PICALM protein is essential for neurotransmitter release at the presynaptic membrane, being important for memory formation and neuronal function [45]. An overexpression of PICALM, potentially linked to a lower methylation, is in fact associated with an increase of AβPP in the hippocampus, leading to an increase of Aβ in plaques [46] thus altering memory formation [45]. As PICALM polymorphisms have been consistently associated to an increased AD risk, it is possible that both genetic and epigenetic changes in PICALM expression cause synapse perturbations, contributing to neurodegeneration.
When we evaluated the correlation between PICALM methylation and age, we observed a negative and significant correlation in healthy subjects only. This finding could be explained by a physiological loss of PICALM methylation in healthy subjects due to aging, which is by itself the main risk factor of senile dementia and is characterized by a progressive decrease in DNA methyl transferase activity [47]. On the other hand, in AD patients, this modulation is lost, being the neurodegeneration pathologically fast evolving. We might speculate that AD subjects prematurely reach low levels of PICALM methylation, resulting in the observed lack of association with age.
Further supporting the pathological role of PICALM in AD development, we found an association between PICALM hypermethylation and increased MMSE score. This also means that subjects with worse performance at the MMSE score were characterized by a lower methylation levels of PICALM gene, supporting a role for PICALM both in the aging process and AD related neurodegeneration.
The present study has some limitations. The study population is relatively small, and the age and gender distribution slightly differed between cases and controls, thus potentially confounding the results of the comparison between the two groups. We overcame this criticism by performing adjusted analyses and presenting both unadjusted and adjusted results which were highly concordant.
In addition, although the observed methylation differences were small when expressed as a percentage of the total number of cytosines in the examined position, these differences involved many DNA molecules and correspond to a large number of blood cells in which candidate gene function might be altered. Moreover, we focused our investigation only on four candidate genes selected a priori on the basis of their functional role: being the present study associative in nature, we cannot exclude that the observed modification represents a consequence of a fully developed AD phenotype rather than causative alterations, and that other genes are involved in the pathogenesis of AD. Finally, another potential limitation is that we did not evaluated the possible association between DNA methylation and gene expression, due to the lack of a suitable RNA sample.

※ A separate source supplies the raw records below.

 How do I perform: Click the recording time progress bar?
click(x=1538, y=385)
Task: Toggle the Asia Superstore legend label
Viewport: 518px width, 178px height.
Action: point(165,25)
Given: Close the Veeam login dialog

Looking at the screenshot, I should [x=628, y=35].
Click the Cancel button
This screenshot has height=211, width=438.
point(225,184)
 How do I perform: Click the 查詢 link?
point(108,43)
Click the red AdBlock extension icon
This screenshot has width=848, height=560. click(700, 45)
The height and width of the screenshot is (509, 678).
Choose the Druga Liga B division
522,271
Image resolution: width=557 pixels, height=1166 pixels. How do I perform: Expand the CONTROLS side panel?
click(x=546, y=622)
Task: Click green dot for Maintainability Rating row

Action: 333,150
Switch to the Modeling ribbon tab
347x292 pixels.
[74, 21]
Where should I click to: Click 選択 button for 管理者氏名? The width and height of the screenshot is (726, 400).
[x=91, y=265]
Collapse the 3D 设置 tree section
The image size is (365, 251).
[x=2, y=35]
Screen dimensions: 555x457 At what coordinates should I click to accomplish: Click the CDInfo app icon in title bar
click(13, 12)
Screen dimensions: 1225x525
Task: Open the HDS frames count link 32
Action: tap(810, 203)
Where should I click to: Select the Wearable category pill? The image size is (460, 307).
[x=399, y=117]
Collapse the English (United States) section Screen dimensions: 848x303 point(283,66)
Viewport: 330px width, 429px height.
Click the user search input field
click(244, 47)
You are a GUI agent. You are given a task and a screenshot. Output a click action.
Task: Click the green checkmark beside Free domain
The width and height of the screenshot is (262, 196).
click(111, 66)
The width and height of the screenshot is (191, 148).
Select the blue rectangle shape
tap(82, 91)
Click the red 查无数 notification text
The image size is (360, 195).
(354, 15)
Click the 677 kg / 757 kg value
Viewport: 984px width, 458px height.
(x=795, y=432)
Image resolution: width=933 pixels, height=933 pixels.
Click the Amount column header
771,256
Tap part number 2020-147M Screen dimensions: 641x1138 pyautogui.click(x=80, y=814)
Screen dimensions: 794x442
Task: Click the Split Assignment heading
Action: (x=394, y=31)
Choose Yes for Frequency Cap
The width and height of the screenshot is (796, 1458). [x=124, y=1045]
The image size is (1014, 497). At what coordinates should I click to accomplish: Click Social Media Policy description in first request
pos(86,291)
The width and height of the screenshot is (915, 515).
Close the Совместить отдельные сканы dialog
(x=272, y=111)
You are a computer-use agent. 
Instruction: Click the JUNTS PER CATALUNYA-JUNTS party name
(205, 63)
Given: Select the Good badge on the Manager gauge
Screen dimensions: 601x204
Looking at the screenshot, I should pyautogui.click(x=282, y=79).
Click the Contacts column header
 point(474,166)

We are planning to conduct a larger investigation, involving a larger number of subjects, and an extensive quantification of gene expression to support our findings on DNA methylation.
In conclusion, our data suggest a possible role of PICALM methylation in AD, particularly related to cognitive function. Due to the above-mentioned limitations, further prospective studies are required to assess the dynamics of DNA methylation in the early stages of AD development. In addition, further investigations of epigenetic mechanisms implicated in the onset of the disease, could potentially help in the identification of new markers to be used for AD risk stratification.